Directions for this task
Please list each line in the entries below that contains the string "value". Case matters.

Pixel coordinate grounding data
· · · · ·
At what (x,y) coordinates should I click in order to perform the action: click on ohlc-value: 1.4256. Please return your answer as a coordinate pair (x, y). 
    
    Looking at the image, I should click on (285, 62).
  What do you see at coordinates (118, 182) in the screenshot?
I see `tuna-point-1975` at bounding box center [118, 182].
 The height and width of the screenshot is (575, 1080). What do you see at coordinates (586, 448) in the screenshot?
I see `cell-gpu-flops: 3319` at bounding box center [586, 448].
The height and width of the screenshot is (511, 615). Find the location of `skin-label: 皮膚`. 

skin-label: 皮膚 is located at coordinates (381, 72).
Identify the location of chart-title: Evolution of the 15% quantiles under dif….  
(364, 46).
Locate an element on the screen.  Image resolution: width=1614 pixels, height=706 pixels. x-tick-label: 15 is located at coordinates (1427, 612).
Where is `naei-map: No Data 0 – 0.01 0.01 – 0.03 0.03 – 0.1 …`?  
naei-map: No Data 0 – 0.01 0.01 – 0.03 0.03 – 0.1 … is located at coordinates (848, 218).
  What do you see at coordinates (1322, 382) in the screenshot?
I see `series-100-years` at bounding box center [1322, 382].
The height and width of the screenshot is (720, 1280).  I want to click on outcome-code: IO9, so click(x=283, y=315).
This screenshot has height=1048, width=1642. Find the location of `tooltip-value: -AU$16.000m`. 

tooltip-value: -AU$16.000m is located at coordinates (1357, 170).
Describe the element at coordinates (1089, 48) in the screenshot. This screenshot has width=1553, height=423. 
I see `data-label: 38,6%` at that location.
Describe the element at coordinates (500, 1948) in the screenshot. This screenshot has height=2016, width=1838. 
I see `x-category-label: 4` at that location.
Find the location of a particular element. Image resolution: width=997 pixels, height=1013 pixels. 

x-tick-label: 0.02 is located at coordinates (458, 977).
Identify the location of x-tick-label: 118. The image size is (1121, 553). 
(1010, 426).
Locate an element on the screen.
· · · · ·
Result for this task
At what (x,y) coordinates should I click in order to perform the action: click on ohlc-value: 1.4256. Please return your answer as a coordinate pair (x, y). 
This screenshot has height=1048, width=1642. Find the location of `tooltip-value: -AU$16.000m`. 
tooltip-value: -AU$16.000m is located at coordinates (1357, 170).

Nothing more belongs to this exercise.